The realization unsettled him.
Beside him, Lucía quietly began to cry.
She didn't sob.
She didn't make a scene.
Tears simply slid down her cheeks as she stared into the coffin.
Daniel shifted uncomfortably.
Mateo looked away entirely.
Nobody knew how to comfort her.
The truth was that none of them knew how to comfort themselves.
After several minutes, visitors began arriving.
At first, there were only a few.
An elderly couple.
A priest.
A middle-aged woman carrying a bouquet of flowers.
Then more followed.
Not many.
But enough to surprise Gabriel.
He watched people enter the room, approach the coffin, cross themselves, whisper prayers, and leave flowers beside Sofia's photograph.
Most stayed only a few minutes.
Some remained longer.
A few cried openly.
Gabriel found himself studying their faces.
Why were they here?
Why would anyone mourn a woman convicted of murder?
The answer arrived sooner than he expected.
An elderly woman approached Lucía.
She looked to be in her seventies, her grey hair tucked neatly beneath a black veil.
For a moment, she simply stared at Sofia's photograph.
Then she smiled sadly.
"She was beautiful."
Lucía nodded politely.
The woman reached out and squeezed her hand.
"Your mother helped me when my husband died."
Lucía blinked.
"What?"
The woman smiled faintly.
"I had three children and no money.

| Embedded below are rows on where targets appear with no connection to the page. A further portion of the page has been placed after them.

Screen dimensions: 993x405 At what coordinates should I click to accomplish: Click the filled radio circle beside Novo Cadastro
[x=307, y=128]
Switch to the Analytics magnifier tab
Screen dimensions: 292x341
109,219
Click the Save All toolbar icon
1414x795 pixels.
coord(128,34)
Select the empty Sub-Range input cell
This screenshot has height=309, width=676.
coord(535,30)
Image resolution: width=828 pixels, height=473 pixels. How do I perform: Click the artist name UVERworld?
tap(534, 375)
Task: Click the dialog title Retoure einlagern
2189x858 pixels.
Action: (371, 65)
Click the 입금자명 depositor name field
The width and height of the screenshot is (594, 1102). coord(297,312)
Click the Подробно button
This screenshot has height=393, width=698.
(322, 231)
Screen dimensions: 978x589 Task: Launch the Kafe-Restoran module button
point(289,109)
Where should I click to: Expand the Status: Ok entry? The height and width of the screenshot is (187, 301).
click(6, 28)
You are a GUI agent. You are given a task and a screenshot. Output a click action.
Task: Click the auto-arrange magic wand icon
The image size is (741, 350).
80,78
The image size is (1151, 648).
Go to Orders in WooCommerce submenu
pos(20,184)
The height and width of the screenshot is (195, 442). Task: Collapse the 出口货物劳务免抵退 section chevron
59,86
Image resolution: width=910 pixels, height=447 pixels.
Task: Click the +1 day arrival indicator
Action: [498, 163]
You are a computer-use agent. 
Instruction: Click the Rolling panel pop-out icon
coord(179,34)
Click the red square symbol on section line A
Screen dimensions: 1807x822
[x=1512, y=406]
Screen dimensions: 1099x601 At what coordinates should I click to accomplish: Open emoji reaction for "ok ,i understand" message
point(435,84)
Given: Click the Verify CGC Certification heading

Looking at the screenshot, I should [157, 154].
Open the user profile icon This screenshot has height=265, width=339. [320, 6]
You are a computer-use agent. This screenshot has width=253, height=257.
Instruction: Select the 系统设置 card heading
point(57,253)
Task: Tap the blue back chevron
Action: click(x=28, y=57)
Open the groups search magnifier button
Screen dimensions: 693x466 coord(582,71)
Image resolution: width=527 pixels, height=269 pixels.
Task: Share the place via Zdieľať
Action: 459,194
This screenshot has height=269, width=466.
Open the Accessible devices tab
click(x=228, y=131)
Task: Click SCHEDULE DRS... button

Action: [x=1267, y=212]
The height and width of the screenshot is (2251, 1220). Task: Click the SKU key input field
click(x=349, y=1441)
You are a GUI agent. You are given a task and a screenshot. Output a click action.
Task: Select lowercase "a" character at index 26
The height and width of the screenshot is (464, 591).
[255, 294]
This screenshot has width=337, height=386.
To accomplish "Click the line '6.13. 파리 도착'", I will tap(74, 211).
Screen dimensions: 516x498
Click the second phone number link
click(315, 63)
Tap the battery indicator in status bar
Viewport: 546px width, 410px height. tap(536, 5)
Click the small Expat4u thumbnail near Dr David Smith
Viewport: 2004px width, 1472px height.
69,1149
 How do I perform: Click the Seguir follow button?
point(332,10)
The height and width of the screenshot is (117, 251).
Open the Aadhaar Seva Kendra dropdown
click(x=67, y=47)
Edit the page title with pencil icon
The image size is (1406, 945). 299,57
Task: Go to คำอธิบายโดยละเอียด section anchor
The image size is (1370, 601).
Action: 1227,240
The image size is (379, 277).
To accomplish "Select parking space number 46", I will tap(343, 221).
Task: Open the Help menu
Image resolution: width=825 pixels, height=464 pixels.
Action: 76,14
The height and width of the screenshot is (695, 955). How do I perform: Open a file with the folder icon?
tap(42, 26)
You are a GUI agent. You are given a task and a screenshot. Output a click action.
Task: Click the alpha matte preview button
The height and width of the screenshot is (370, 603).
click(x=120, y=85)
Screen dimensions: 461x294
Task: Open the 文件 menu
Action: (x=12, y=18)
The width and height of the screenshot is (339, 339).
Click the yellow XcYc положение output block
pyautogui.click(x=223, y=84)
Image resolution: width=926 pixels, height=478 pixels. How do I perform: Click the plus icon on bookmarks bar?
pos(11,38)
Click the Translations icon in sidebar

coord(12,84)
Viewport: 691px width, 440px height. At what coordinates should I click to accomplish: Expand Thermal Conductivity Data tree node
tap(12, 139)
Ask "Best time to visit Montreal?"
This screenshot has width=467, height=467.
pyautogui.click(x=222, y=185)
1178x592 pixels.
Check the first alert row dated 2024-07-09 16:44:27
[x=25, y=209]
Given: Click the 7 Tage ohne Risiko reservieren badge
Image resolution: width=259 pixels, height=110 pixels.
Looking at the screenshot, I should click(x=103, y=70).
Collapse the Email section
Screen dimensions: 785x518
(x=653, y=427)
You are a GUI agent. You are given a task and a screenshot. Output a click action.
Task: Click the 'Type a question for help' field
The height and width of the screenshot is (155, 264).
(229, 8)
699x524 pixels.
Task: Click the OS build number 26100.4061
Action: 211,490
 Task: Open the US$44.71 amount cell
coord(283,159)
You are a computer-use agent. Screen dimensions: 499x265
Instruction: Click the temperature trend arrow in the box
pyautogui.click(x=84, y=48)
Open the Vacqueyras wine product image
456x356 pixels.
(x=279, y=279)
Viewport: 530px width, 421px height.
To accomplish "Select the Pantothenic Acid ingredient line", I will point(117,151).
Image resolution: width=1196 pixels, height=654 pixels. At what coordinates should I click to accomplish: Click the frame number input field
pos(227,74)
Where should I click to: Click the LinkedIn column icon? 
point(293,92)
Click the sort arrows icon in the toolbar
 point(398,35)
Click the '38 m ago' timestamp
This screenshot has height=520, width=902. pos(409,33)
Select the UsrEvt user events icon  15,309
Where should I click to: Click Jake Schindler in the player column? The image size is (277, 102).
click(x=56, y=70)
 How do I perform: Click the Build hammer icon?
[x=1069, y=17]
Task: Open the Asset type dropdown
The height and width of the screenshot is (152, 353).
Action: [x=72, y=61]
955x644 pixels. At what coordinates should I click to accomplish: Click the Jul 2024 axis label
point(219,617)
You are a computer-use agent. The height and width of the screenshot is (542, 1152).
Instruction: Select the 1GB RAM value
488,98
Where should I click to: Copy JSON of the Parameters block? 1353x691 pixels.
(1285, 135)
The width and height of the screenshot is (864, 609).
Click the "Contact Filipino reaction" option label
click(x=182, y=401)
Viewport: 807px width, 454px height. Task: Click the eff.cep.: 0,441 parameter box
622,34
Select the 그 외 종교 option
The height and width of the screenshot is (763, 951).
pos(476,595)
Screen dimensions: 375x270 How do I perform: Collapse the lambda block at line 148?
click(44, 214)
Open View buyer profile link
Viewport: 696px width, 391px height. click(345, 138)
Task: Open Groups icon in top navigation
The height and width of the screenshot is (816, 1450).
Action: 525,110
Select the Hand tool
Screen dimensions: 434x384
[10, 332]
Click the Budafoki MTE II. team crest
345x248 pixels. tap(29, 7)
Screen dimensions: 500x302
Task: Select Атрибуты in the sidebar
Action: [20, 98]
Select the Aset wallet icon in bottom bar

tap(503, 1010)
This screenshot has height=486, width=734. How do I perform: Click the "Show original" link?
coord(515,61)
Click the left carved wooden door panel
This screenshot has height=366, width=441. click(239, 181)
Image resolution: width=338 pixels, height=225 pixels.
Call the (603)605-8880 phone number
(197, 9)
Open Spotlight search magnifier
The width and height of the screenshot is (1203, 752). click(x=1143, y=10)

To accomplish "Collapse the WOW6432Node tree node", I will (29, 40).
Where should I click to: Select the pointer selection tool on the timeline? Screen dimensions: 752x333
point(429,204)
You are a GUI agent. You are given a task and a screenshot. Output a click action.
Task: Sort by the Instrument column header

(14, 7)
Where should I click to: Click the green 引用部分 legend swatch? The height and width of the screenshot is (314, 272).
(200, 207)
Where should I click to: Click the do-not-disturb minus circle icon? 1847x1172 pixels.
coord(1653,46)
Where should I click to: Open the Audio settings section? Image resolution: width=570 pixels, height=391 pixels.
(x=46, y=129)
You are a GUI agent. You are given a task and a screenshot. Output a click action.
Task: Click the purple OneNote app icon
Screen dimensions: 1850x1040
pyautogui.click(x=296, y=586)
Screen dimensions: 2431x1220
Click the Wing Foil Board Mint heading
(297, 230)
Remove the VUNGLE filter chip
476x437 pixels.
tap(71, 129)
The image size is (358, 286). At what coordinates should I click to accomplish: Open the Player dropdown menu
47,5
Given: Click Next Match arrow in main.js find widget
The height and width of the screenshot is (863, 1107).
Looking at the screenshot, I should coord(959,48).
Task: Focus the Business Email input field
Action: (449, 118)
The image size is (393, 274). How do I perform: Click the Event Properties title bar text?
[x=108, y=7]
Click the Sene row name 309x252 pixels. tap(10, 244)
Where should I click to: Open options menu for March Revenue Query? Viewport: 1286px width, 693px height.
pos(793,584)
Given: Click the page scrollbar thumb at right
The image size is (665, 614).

Most people avoided me."
Her gaze drifted toward the coffin.
"But not your mother."
Lucía remained silent.
The woman continued.
"She brought food every week for almost six months."
Gabriel looked up.
That didn't sound right.
Or rather, it didn't sound like the woman he knew.
The woman he knew was a murderer.
The woman she described sounded entirely different.
More visitors came.
With every conversation, the contradiction grew.
"Your mother volunteered at the church."
"She helped teach reading classes."
"She was always kind."
"She never turned anyone away."
Gabriel listened quietly.
Story after story.
Memory after memory.
None of them matched the image he had spent decades carrying.
As evening deepened, the room filled with the soft murmur of conversation.
Candles flickered.
Rain tapped gently against the windows.
And slowly, almost imperceptibly, doubt began to settle among the siblings.
It started with Lucía.
Gabriel noticed her listening carefully to every visitor.
Then Daniel began paying attention.
Even Mateo stopped rolling his eyes.
By the time the final guests arrived, nobody was speaking anymore.
They were simply listening.
Listening to stories about a woman they thought they knew.
A woman who suddenly seemed unfamiliar.
Late into the evening, after most visitors had gone home, Lucía remained seated near the coffin.
The room had grown quiet again.
The rain outside had stopped.
Only the occasional crackle of candle flames disturbed the silence.
Lucía stared at her mother's face.
"I don't understand."
Her voice was barely above a whisper.
Nobody answered.
She swallowed hard.
"Why does everybody remember her differently than we do?"
The question settled heavily over the room.
Because none of them had an answer.
Gabriel looked toward the coffin once more.
For years, he had believed there were only two victims in his family's story.
His father.
And the children left behind.
Now, for the first time, he found himself wondering whether there had been a third.
And that thought frightened him more than he cared to admit.